>> begin INPUT

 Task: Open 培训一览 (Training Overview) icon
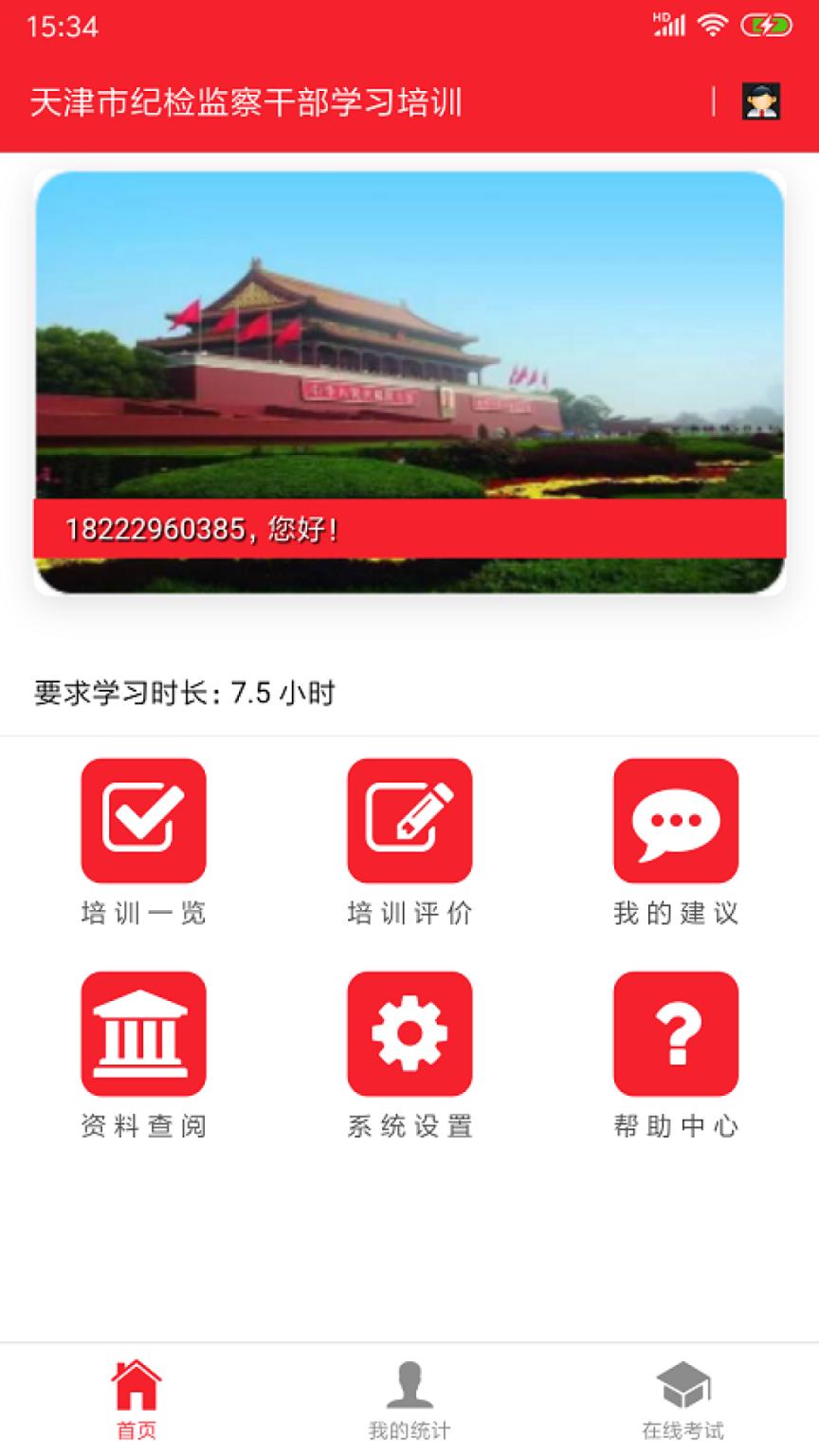(143, 822)
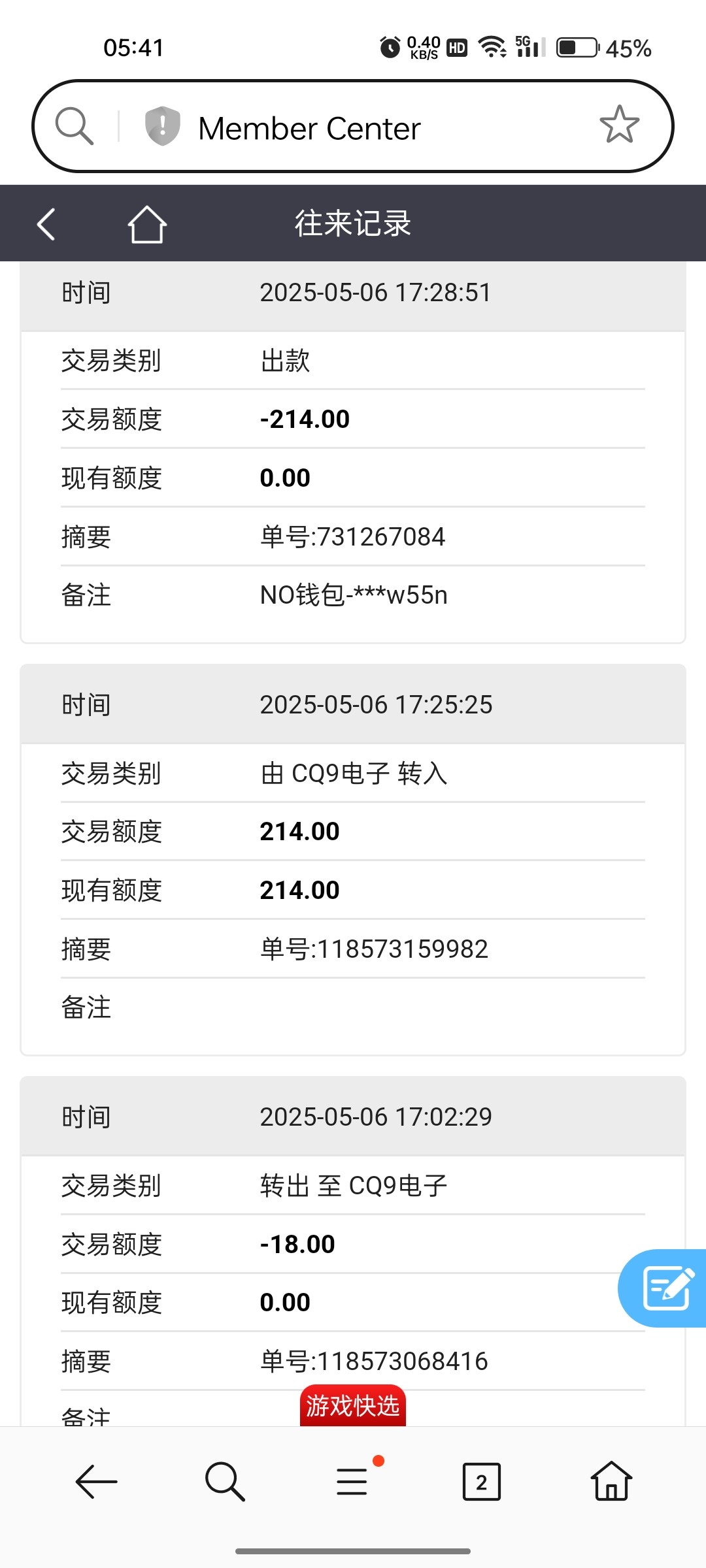Screen dimensions: 706x1568
Task: Open the 游戏快选 quick game selector
Action: (353, 1405)
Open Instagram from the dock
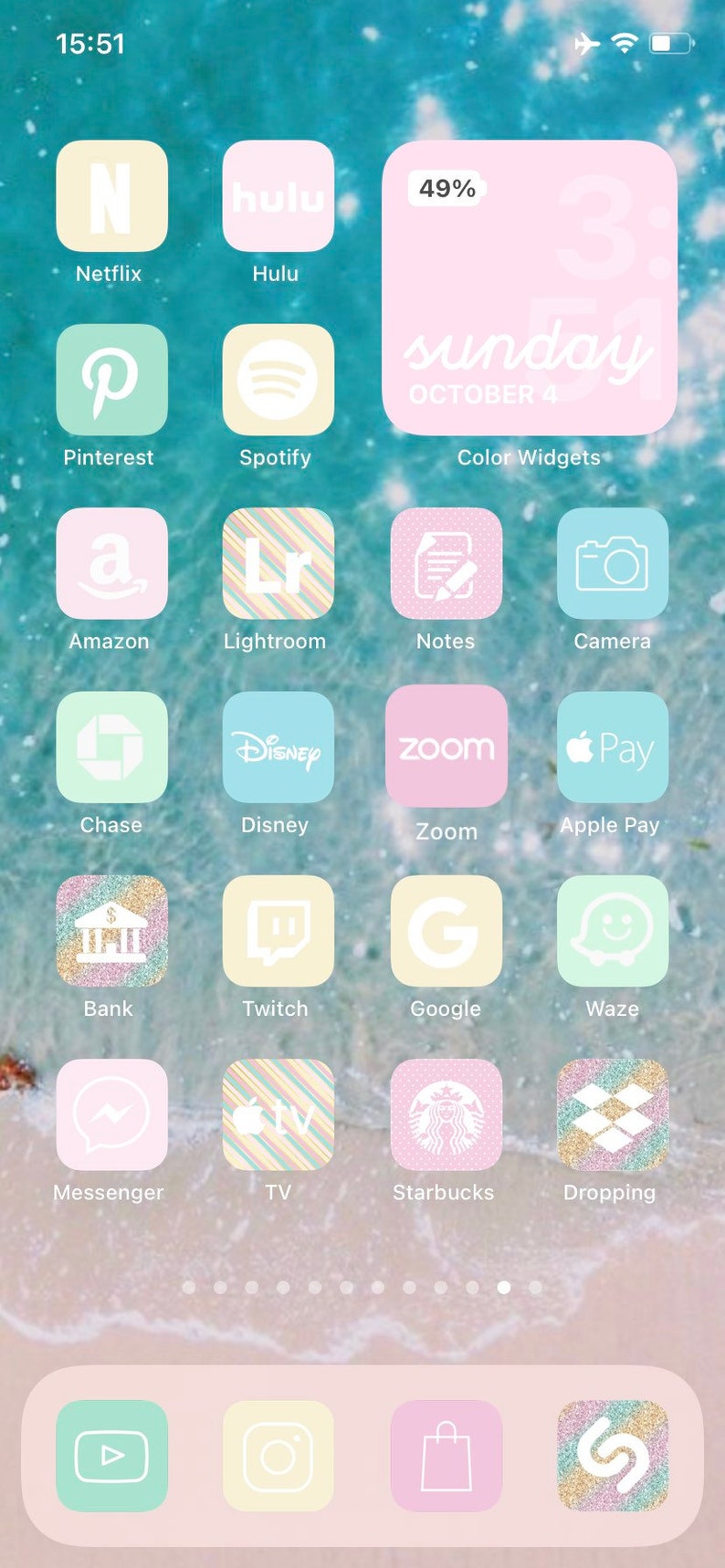Screen dimensions: 725x1568 coord(278,1456)
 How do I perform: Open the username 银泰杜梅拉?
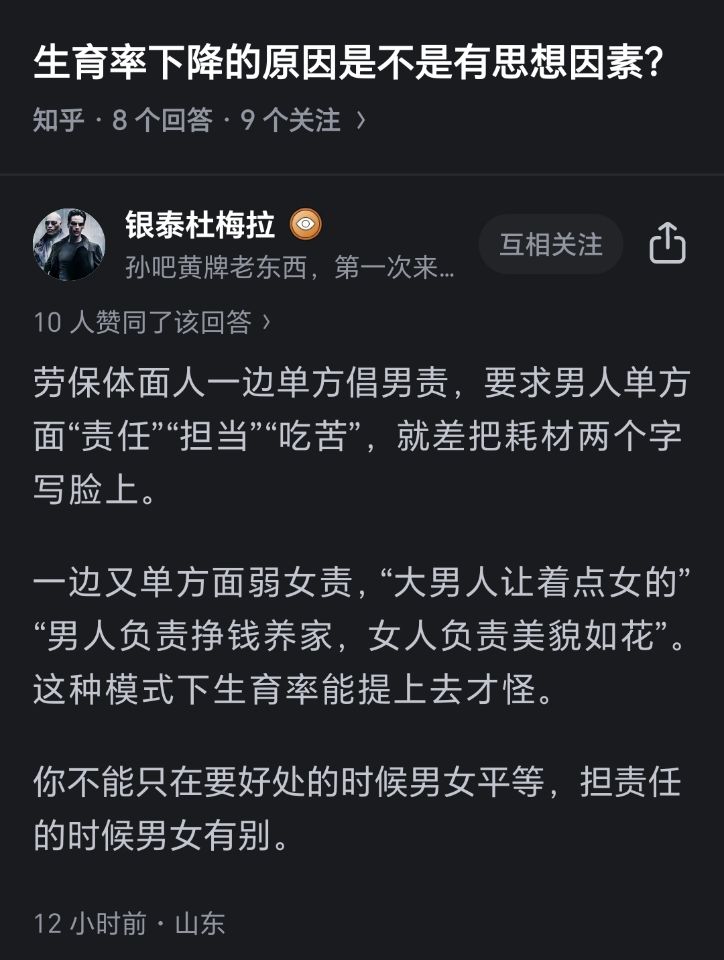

>> end INPUT

### [TASK STATEMENT]
Pull the text lines from all the entries above, copying each one word for word, and leave the pictures out of your answer.

### [COMPLETE RESPONSE]
 Task: Open 培训一览 (Training Overview) icon
(143, 822)
Screen dimensions: 706x1568
Task: Open the 游戏快选 quick game selector
Action: (353, 1405)
Open Instagram from the dock
Screen dimensions: 725x1568 coord(278,1456)
 How do I perform: Open the username 银泰杜梅拉?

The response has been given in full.